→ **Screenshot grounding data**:
--------------------------------

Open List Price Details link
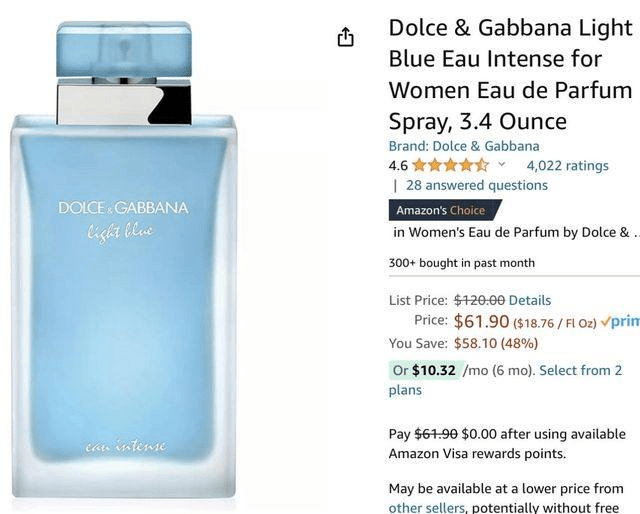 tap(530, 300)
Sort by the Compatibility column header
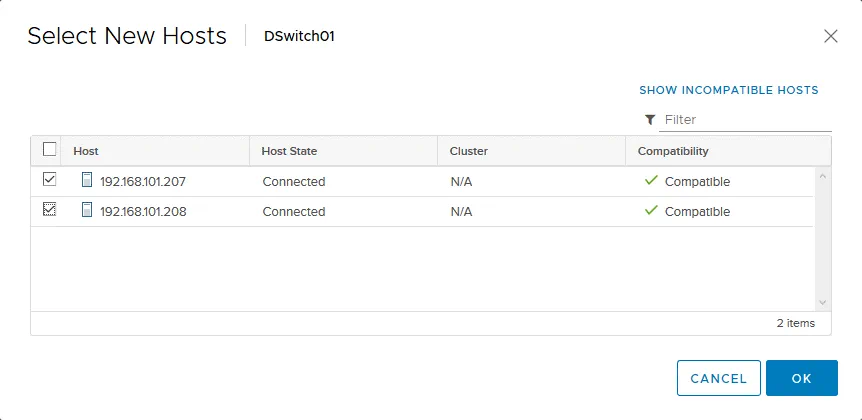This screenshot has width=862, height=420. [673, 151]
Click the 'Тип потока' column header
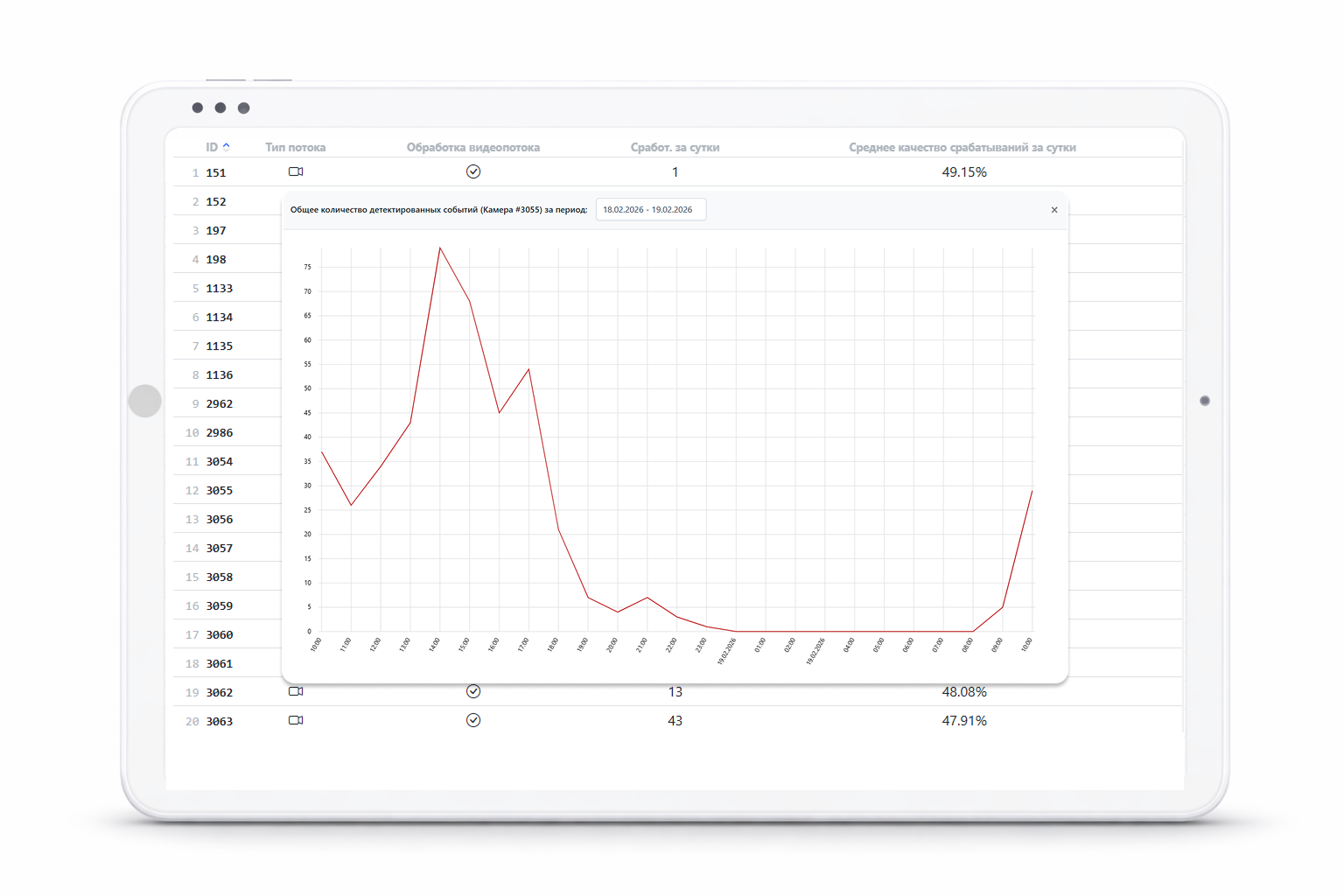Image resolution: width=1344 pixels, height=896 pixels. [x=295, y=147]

--------------------------------

→ **Your goal**: When copying, output the data exactly and leave out the pictures.

→ **Answer below**:
Open List Price Details link
 tap(530, 300)
Sort by the Compatibility column header
This screenshot has width=862, height=420. [673, 151]
Click the 'Тип потока' column header
Image resolution: width=1344 pixels, height=896 pixels. [x=295, y=147]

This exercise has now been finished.